Tuesday, May 3, 2022

Album Review: absinthe father - good enough

I'm just sitting here trying to process things. I have the reeling sway of distorted guitars in my ears and it's helping. The album I am listening to is by Haley Butters. They play with some other folks in Slumped, but when they perform as Absinthe Father, they are flying solo. 

Their 2018 LP good enough is comprised of a collection of soft shoeing, electric folk songs that acts as a vehicle for declarative whispers of necessary affirmations and deep admission of want. It's guitar pop with a dreamy essence that contemplates a world where its personal poetic admissions can find full purchase. 

good enough sees Haley asking the questions that flow through the mind in moments of doubt. Thoughts that often escape one's conscious articulation. Musings like; what if you could take off your skin, and become someone else? Would you be better? Or would you just not be yourself anymore? Or what if the person you've become, never manages to feel like yourself? 

These are frightening accusations to throw at the ego, but it's enlightening to see them postulated in a way that they become both fixed and without a determined resolution. Battling these introsive delmas is part of being human- a terminate condition that resists reduction. Haley captures these cogent ambiguities of beautifully, painfully, but still beautifully. 

I would hesitate to define what they are doing on good enough as protest music. At least in the strictest sense. However, their music does presume a certain character of refusal. It illicates a desire to not have one's path determined for them- a self-directed demand to be more momentous than circumstances see suitable to permit. 

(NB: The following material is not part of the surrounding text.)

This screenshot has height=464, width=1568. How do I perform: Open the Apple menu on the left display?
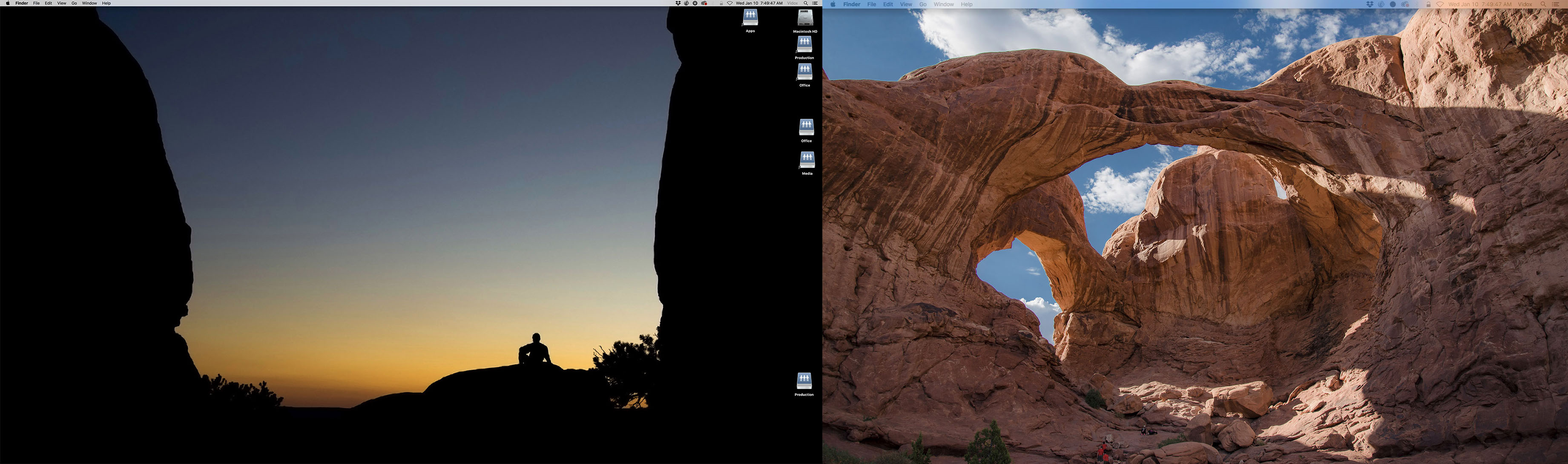tap(7, 3)
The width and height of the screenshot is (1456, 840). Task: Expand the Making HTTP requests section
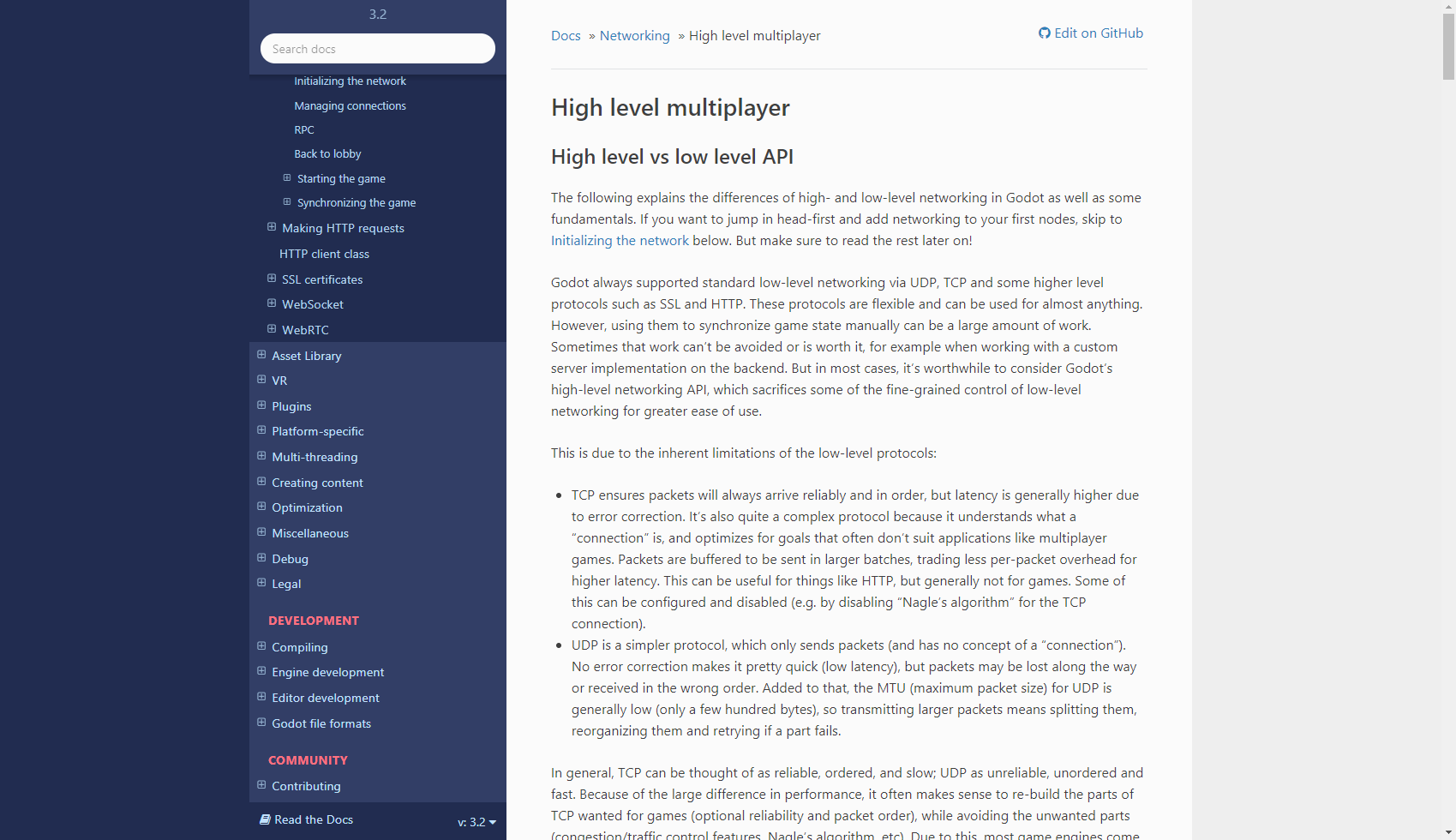coord(272,227)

The affairs of one's life, and the world in which they are forced to inhabit, can often feel like a conspiracy to test one's resolve and sanity. Such conspiracies are not directed against a single individual though, and many share the same fate. When a whirlpool begins to churn it is not discerning about who it swallows, and all those snared by it's currents will eventually find each other in the din of its chaos. They are linked like a constellation of falling stars. 

The remarkable thing about human beings though, is that they can always change their fate. They are not destined to plummet, but can defy the gravitational death drive of the weights that have been slung around them. They can reverse course. Find strength in one and other. Make history. And in the end, accomplish all this and more, and come to know the truth: that they were good enough all along.